▶ Instructions for the task: Everything from the line that has "[tabpanel] (274, 1281)" to the last line of the listing must be repeated exactly, and nothing more; omit the pictures.

[Opening Extracted material section]

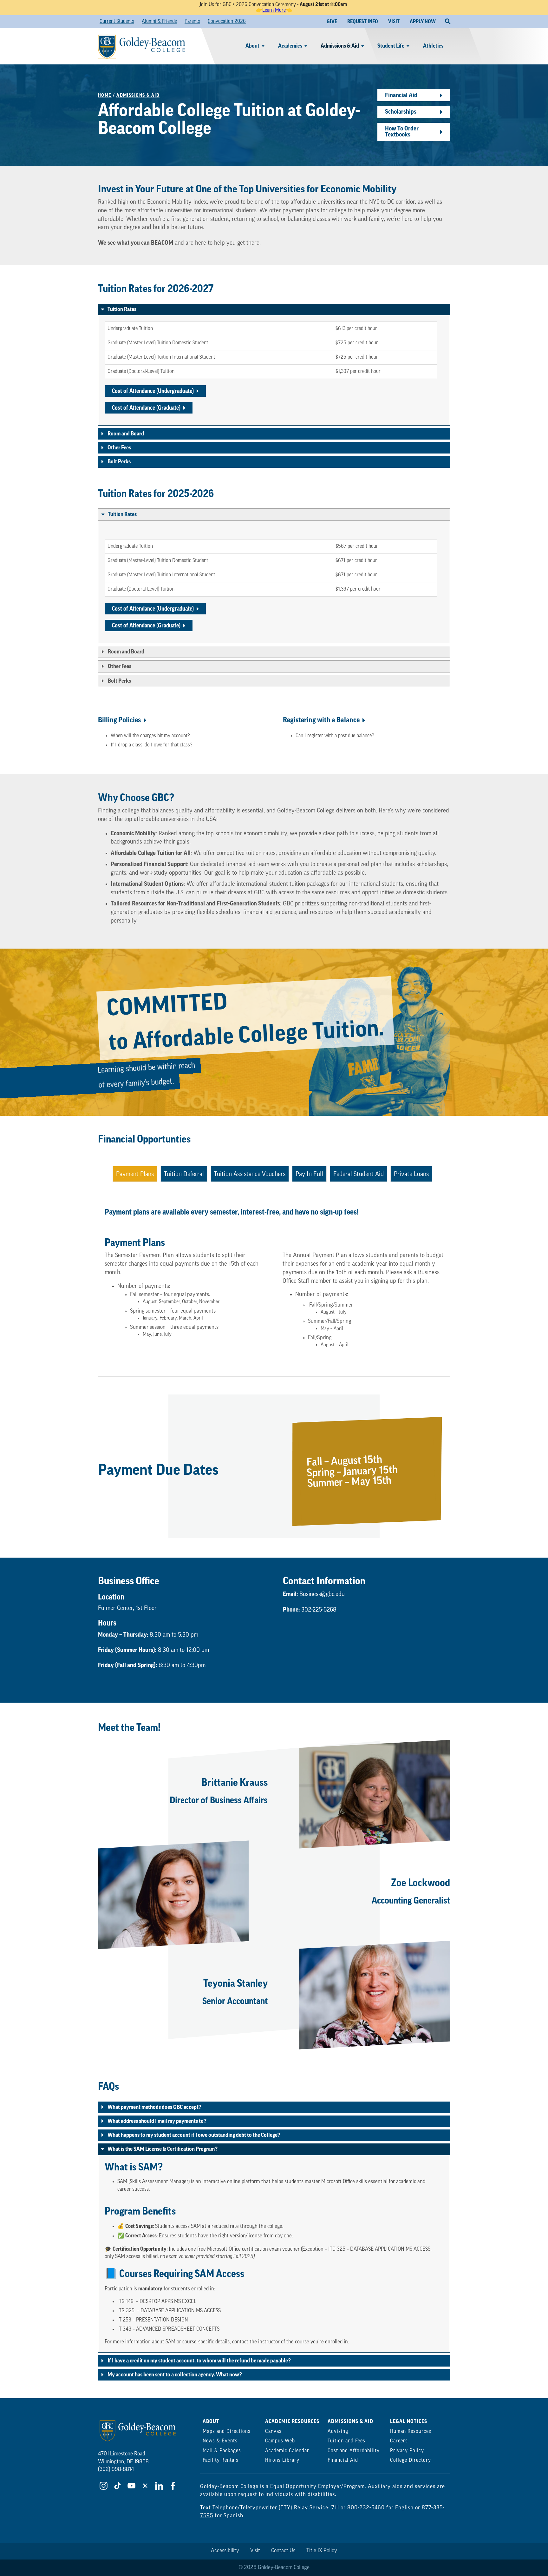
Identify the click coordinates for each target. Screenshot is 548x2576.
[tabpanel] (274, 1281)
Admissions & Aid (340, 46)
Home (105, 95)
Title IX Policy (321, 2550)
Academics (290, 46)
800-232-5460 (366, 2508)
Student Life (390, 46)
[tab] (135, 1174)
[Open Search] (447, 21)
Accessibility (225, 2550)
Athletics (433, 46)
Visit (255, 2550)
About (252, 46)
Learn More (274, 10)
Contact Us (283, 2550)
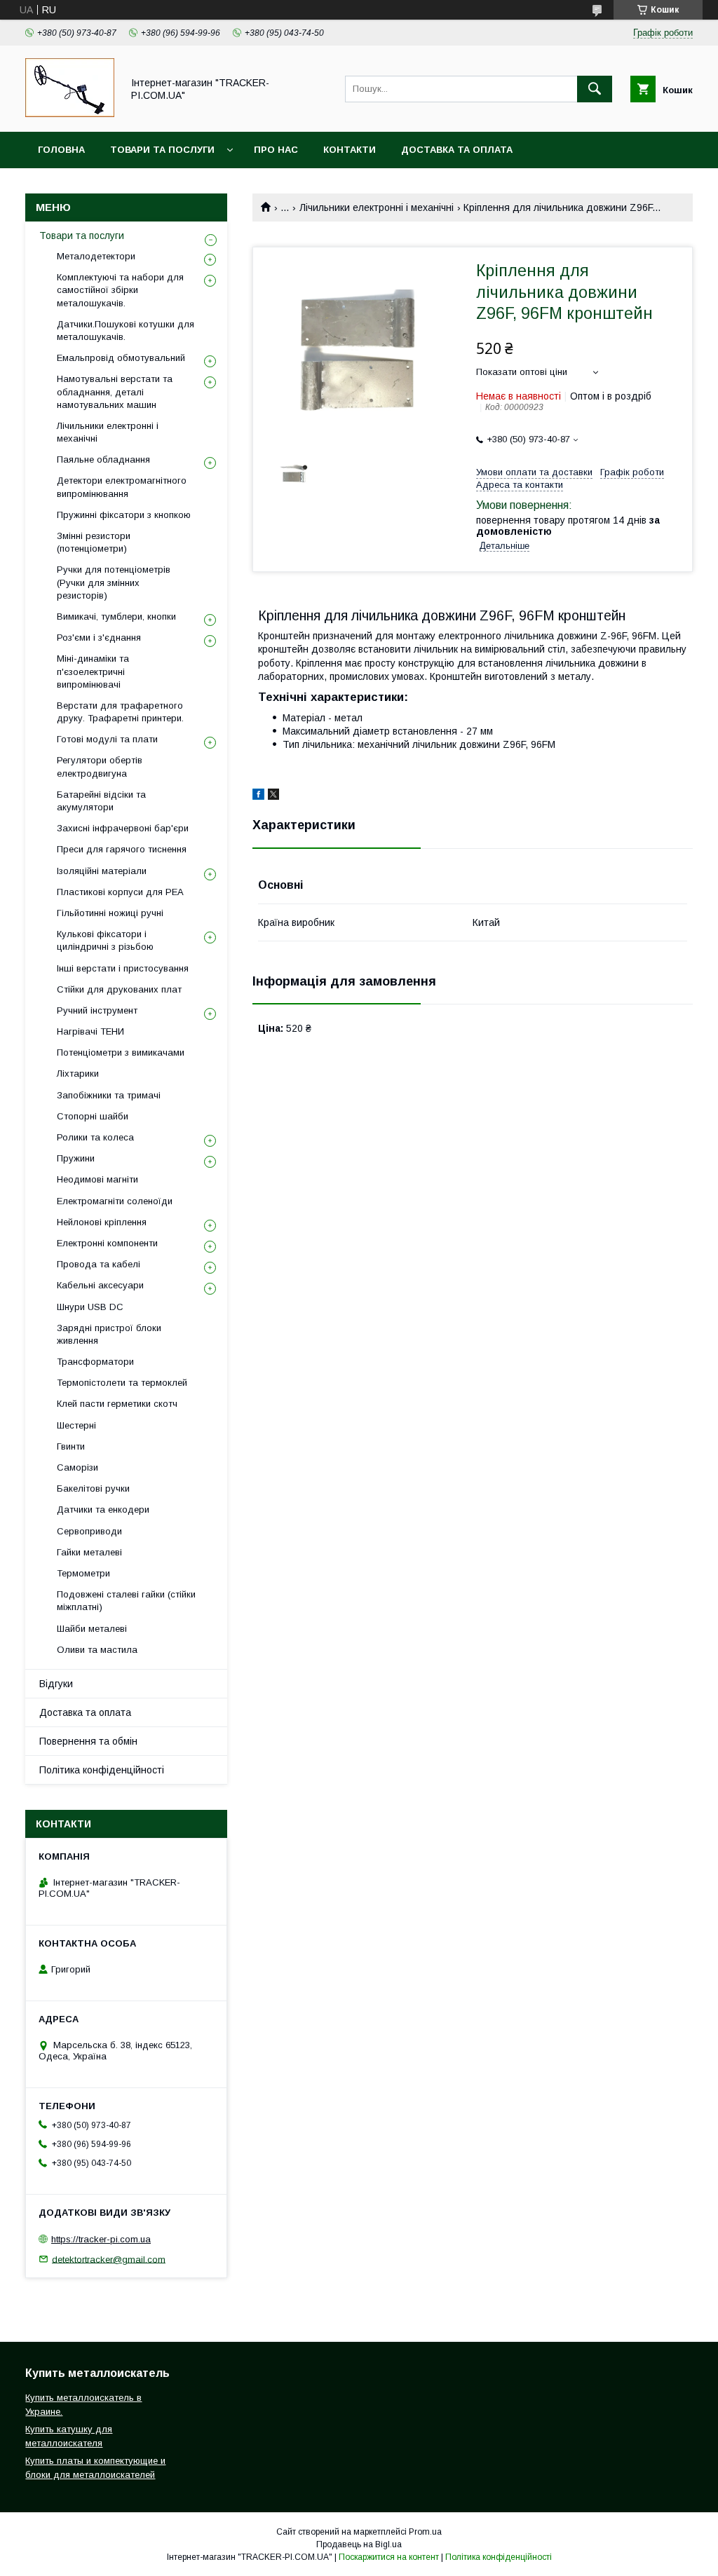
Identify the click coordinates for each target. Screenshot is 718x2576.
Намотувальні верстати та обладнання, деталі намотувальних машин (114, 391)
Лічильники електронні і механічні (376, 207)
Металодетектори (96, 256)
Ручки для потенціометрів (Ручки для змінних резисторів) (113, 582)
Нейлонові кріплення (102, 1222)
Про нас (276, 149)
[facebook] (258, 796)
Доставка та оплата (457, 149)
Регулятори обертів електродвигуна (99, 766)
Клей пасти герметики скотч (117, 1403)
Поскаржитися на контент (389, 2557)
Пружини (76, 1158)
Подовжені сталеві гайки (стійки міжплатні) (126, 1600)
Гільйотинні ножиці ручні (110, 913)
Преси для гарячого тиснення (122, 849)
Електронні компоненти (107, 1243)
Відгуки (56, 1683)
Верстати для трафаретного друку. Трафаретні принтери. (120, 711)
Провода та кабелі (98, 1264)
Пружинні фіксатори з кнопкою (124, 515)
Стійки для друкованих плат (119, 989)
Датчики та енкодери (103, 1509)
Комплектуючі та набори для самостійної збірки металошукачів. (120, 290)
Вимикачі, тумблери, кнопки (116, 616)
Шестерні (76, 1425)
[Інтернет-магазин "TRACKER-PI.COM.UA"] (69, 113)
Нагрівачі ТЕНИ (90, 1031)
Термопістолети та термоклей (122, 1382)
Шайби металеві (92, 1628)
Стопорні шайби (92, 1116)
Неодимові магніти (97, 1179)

[Closing Extracted material section]

▶ Reply:
[tabpanel] (274, 1281)
Admissions & Aid (340, 46)
Home (105, 95)
Title IX Policy (321, 2550)
Academics (290, 46)
800-232-5460 (366, 2508)
Student Life (390, 46)
[tab] (135, 1174)
[Open Search] (447, 21)
Accessibility (225, 2550)
Athletics (433, 46)
Visit (255, 2550)
About (252, 46)
Learn More (274, 10)
Contact Us (283, 2550)
Identify the click coordinates for each target. Screenshot is 718x2576.
Намотувальні верстати та обладнання, деталі намотувальних машин (114, 391)
Лічильники електронні і механічні (376, 207)
Металодетектори (96, 256)
Ручки для потенціометрів (Ручки для змінних резисторів) (113, 582)
Нейлонові кріплення (102, 1222)
Про нас (276, 149)
[facebook] (258, 796)
Доставка та оплата (457, 149)
Регулятори обертів електродвигуна (99, 766)
Клей пасти герметики скотч (117, 1403)
Поскаржитися на контент (389, 2557)
Пружини (76, 1158)
Подовжені сталеві гайки (стійки міжплатні) (126, 1600)
Гільйотинні ножиці ручні (110, 913)
Преси для гарячого тиснення (122, 849)
Електронні компоненти (107, 1243)
Відгуки (56, 1683)
Верстати для трафаретного друку. Трафаретні принтери. (120, 711)
Провода та кабелі (98, 1264)
Пружинні фіксатори з кнопкою (124, 515)
Стійки для друкованих плат (119, 989)
Датчики та енкодери (103, 1509)
Комплектуючі та набори для самостійної збірки металошукачів. (120, 290)
Вимикачі, тумблери, кнопки (116, 616)
Шестерні (76, 1425)
[Інтернет-магазин "TRACKER-PI.COM.UA"] (69, 113)
Нагрівачі ТЕНИ (90, 1031)
Термопістолети та термоклей (122, 1382)
Шайби металеві (92, 1628)
Стопорні шайби (92, 1116)
Неодимові магніти (97, 1179)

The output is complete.